* YOUR GOAL *
Copy every record exactly.

* EXERCISE MATERIALS *
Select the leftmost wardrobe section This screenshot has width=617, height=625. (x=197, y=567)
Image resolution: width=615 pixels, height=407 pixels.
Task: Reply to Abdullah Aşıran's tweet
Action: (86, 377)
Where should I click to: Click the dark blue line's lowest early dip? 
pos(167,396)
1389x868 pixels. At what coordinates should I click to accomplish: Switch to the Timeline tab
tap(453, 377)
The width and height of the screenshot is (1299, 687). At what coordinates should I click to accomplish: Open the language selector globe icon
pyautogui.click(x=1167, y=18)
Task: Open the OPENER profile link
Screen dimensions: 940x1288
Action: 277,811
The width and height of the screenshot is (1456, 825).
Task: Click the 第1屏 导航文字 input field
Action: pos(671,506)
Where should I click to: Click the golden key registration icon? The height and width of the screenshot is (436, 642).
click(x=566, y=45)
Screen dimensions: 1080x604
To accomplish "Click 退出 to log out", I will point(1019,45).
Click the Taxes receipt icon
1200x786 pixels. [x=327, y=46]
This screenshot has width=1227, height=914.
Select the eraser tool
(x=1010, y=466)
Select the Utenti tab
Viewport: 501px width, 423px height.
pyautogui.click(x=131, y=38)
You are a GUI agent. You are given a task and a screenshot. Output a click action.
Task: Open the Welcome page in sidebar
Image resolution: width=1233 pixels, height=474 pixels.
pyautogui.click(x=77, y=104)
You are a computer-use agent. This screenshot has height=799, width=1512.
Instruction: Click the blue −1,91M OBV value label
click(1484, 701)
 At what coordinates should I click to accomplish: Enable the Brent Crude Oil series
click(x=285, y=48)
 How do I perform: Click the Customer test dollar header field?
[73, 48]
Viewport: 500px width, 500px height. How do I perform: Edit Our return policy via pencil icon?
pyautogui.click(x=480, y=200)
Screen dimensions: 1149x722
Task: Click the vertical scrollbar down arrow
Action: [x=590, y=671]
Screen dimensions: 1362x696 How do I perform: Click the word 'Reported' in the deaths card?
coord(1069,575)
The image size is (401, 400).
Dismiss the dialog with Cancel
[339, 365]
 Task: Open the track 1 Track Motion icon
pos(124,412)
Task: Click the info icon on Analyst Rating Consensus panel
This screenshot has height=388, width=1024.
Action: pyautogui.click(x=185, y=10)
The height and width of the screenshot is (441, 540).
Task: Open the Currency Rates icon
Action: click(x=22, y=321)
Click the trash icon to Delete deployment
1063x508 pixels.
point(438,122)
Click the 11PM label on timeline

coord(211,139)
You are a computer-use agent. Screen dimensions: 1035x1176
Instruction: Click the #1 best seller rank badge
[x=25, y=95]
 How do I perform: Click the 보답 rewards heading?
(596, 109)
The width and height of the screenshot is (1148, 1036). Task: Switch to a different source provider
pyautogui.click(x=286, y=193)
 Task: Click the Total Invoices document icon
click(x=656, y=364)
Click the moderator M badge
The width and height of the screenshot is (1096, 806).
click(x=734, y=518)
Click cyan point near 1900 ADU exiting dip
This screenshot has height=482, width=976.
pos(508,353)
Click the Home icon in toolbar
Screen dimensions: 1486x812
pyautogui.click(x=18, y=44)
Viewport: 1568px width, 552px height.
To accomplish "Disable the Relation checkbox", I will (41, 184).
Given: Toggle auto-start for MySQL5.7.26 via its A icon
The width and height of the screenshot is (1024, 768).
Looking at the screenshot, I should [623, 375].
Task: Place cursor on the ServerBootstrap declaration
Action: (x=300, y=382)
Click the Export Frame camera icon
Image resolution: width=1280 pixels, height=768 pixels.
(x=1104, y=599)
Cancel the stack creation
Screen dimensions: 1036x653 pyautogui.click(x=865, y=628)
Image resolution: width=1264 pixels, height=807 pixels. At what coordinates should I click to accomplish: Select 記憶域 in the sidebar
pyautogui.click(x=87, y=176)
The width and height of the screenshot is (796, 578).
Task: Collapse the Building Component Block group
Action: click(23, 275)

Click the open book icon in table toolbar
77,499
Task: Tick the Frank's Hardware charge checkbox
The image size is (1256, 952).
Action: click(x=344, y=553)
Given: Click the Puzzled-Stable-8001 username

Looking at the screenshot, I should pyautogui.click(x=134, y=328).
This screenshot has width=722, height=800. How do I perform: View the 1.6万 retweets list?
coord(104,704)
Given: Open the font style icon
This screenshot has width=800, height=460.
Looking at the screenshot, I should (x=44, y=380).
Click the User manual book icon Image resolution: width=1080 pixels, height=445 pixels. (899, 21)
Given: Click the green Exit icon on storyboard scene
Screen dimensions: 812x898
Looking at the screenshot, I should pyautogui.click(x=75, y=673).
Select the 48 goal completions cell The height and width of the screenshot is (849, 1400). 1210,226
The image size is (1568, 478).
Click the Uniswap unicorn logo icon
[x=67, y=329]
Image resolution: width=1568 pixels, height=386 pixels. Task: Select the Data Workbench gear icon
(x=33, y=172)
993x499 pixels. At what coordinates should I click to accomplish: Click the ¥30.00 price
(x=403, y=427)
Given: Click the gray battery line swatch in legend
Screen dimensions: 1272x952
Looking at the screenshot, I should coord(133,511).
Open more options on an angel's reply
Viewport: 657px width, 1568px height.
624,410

* FINISHED TASK *
Select the leftmost wardrobe section This screenshot has width=617, height=625. (x=197, y=567)
Image resolution: width=615 pixels, height=407 pixels.
Task: Reply to Abdullah Aşıran's tweet
Action: (86, 377)
Where should I click to: Click the dark blue line's lowest early dip? 
pos(167,396)
1389x868 pixels. At what coordinates should I click to accomplish: Switch to the Timeline tab
tap(453, 377)
The width and height of the screenshot is (1299, 687). At what coordinates should I click to accomplish: Open the language selector globe icon
pyautogui.click(x=1167, y=18)
Task: Open the OPENER profile link
Screen dimensions: 940x1288
Action: 277,811
The width and height of the screenshot is (1456, 825).
Task: Click the 第1屏 导航文字 input field
Action: pos(671,506)
Where should I click to: Click the golden key registration icon? The height and width of the screenshot is (436, 642).
click(x=566, y=45)
Screen dimensions: 1080x604
To accomplish "Click 退出 to log out", I will point(1019,45).
Click the Taxes receipt icon
1200x786 pixels. [x=327, y=46]
This screenshot has width=1227, height=914.
Select the eraser tool
(x=1010, y=466)
Select the Utenti tab
Viewport: 501px width, 423px height.
pyautogui.click(x=131, y=38)
You are a GUI agent. You are given a task and a screenshot. Output a click action.
Task: Open the Welcome page in sidebar
Image resolution: width=1233 pixels, height=474 pixels.
pyautogui.click(x=77, y=104)
You are a computer-use agent. This screenshot has height=799, width=1512.
Instruction: Click the blue −1,91M OBV value label
click(1484, 701)
 At what coordinates should I click to accomplish: Enable the Brent Crude Oil series
click(x=285, y=48)
 How do I perform: Click the Customer test dollar header field?
[73, 48]
Viewport: 500px width, 500px height. How do I perform: Edit Our return policy via pencil icon?
pyautogui.click(x=480, y=200)
Screen dimensions: 1149x722
Task: Click the vertical scrollbar down arrow
Action: [x=590, y=671]
Screen dimensions: 1362x696 How do I perform: Click the word 'Reported' in the deaths card?
coord(1069,575)
The image size is (401, 400).
Dismiss the dialog with Cancel
[339, 365]
 Task: Open the track 1 Track Motion icon
pos(124,412)
Task: Click the info icon on Analyst Rating Consensus panel
This screenshot has height=388, width=1024.
Action: pyautogui.click(x=185, y=10)
The height and width of the screenshot is (441, 540).
Task: Open the Currency Rates icon
Action: click(x=22, y=321)
Click the trash icon to Delete deployment
1063x508 pixels.
point(438,122)
Click the 11PM label on timeline

coord(211,139)
You are a computer-use agent. Screen dimensions: 1035x1176
Instruction: Click the #1 best seller rank badge
[x=25, y=95]
 How do I perform: Click the 보답 rewards heading?
(596, 109)
The width and height of the screenshot is (1148, 1036). Task: Switch to a different source provider
pyautogui.click(x=286, y=193)
 Task: Click the Total Invoices document icon
click(x=656, y=364)
Click the moderator M badge
The width and height of the screenshot is (1096, 806).
click(x=734, y=518)
Click cyan point near 1900 ADU exiting dip
This screenshot has height=482, width=976.
pos(508,353)
Click the Home icon in toolbar
Screen dimensions: 1486x812
pyautogui.click(x=18, y=44)
Viewport: 1568px width, 552px height.
To accomplish "Disable the Relation checkbox", I will (41, 184).
Given: Toggle auto-start for MySQL5.7.26 via its A icon
The width and height of the screenshot is (1024, 768).
Looking at the screenshot, I should [623, 375].
Task: Place cursor on the ServerBootstrap declaration
Action: (x=300, y=382)
Click the Export Frame camera icon
Image resolution: width=1280 pixels, height=768 pixels.
(x=1104, y=599)
Cancel the stack creation
Screen dimensions: 1036x653 pyautogui.click(x=865, y=628)
Image resolution: width=1264 pixels, height=807 pixels. At what coordinates should I click to accomplish: Select 記憶域 in the sidebar
pyautogui.click(x=87, y=176)
The width and height of the screenshot is (796, 578).
Task: Collapse the Building Component Block group
Action: click(23, 275)

Click the open book icon in table toolbar
77,499
Task: Tick the Frank's Hardware charge checkbox
The image size is (1256, 952).
Action: click(x=344, y=553)
Given: Click the Puzzled-Stable-8001 username

Looking at the screenshot, I should pyautogui.click(x=134, y=328).
This screenshot has width=722, height=800. How do I perform: View the 1.6万 retweets list?
coord(104,704)
Given: Open the font style icon
This screenshot has width=800, height=460.
Looking at the screenshot, I should (x=44, y=380).
Click the User manual book icon Image resolution: width=1080 pixels, height=445 pixels. (899, 21)
Given: Click the green Exit icon on storyboard scene
Screen dimensions: 812x898
Looking at the screenshot, I should pyautogui.click(x=75, y=673).
Select the 48 goal completions cell The height and width of the screenshot is (849, 1400). 1210,226
The image size is (1568, 478).
Click the Uniswap unicorn logo icon
[x=67, y=329]
Image resolution: width=1568 pixels, height=386 pixels. Task: Select the Data Workbench gear icon
(x=33, y=172)
993x499 pixels. At what coordinates should I click to accomplish: Click the ¥30.00 price
(x=403, y=427)
Given: Click the gray battery line swatch in legend
Screen dimensions: 1272x952
Looking at the screenshot, I should coord(133,511).
Open more options on an angel's reply
Viewport: 657px width, 1568px height.
624,410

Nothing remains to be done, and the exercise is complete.